A: Lo spettacolo stesso è, in parte, un racconto di ciò che è stato il processo. Parte del testo è infatti una messa in scrittura di quello che veramente accadeva alle prove, in cui ci attaccavamo, difendevamo il nostro Ennio, poi alla fine eravamo d’accordo, ci emozionavamo, ci proteggevamo…
Avete rigenerato una sala nello spazio sociale Spin Time Labs a Roma.
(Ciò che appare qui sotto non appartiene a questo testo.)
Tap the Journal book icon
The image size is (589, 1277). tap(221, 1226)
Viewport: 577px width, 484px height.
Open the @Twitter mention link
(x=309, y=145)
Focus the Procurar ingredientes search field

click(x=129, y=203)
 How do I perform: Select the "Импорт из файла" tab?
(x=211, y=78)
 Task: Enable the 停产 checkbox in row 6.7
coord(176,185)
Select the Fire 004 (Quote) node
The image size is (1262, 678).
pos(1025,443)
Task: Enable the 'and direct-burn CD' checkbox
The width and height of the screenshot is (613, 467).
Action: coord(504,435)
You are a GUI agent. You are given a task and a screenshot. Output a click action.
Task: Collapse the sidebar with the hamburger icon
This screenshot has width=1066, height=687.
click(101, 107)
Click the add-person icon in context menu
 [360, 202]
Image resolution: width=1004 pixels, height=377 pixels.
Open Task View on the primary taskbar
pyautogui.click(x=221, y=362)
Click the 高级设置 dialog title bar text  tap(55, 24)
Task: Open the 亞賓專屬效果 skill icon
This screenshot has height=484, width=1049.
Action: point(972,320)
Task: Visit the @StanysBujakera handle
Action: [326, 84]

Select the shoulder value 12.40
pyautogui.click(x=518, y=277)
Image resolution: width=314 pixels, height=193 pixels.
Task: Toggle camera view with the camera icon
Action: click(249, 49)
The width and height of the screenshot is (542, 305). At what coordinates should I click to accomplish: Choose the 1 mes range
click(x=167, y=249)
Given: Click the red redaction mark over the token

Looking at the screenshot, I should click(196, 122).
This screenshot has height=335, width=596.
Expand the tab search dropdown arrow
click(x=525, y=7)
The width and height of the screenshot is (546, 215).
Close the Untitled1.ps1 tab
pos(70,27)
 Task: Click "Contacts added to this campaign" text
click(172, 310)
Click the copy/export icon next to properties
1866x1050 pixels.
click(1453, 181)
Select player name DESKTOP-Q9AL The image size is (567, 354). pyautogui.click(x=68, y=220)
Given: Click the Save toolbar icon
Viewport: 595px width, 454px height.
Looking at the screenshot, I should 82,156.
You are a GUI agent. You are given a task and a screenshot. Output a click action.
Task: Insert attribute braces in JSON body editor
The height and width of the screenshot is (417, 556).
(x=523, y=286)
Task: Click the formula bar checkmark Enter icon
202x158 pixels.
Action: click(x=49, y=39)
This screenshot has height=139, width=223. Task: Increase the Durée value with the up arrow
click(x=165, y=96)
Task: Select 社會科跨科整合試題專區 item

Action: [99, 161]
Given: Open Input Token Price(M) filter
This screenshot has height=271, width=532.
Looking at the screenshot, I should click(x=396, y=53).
A: Siamo arrivati a Spin Time nel 2017, cercavamo uno spazio per provare. È iniziato un dialogo con le realtà del palazzo e piano piano è diventata la nostra casa. Dopo un anno abbiamo chiesto se c’era un piccolo spazio di cui ci potevamo prendere cura, e ci hanno portato al piano meno due; da lì è nato lo spazio Almenodue, un vecchio garage che abbiamo rigenerato affittando la sala per le prove alle compagnie e reinvestendo gli incassi per cambiare il pavimento, ritinteggiare, fare lavori strutturali, murari, mettere le porte, eccetera. Poi insieme al collettivo Spin OFF e all’Orchestra Notturna Clandestina abbiamo trasformato la vecchia sala convegni in auditorium e abbiamo messo in piedi una stagione teatrale – con nomi come Cosentino, Sinisi, Musella, completamente volontari – nel frattempo il giornale Scomodo ha rigenerato un’area molto grossa, e ora la nostra sala è circondata da un bar, una sala studio, una biblioteca, e il piano meno due è diventato un luogo culturale.
Qual è la cosa più importante che insegnate ai vostri allievi?
A: Lo studio teatrale è allenamento, è un’attitudine al fallimento che è propria del teatro. Spesso i più giovani vivono il fallimento come un rifiuto: “Questa cosa io non la so fare”. E invece andare a fondo e scoprire che quella cosa la sai fare, e magari meglio di come te la sto insegnando, è solo una questione di starci, in quella cosa.
R: È qualcosa di non razionale. È coordinazione e ritmo. Per questo all’inizio ci si scontra così tanto con i propri limiti. Gli allievi arrivano e non sanno recitare. Dopo dieci giorni di lavoro, sono consapevoli di non saper recitare. A quel punto stanno peggio – è successo anche a noi – ma una volta che qualcuno ti mette di fronte agli errori che fai, hai la possibilità di fare un salto. Però devi smettere di chiederti: l’ho fatto bene o l’ho fatto male? Quello che conta è se quello che stai facendo traduce sul palco quello che davvero vuoi fare.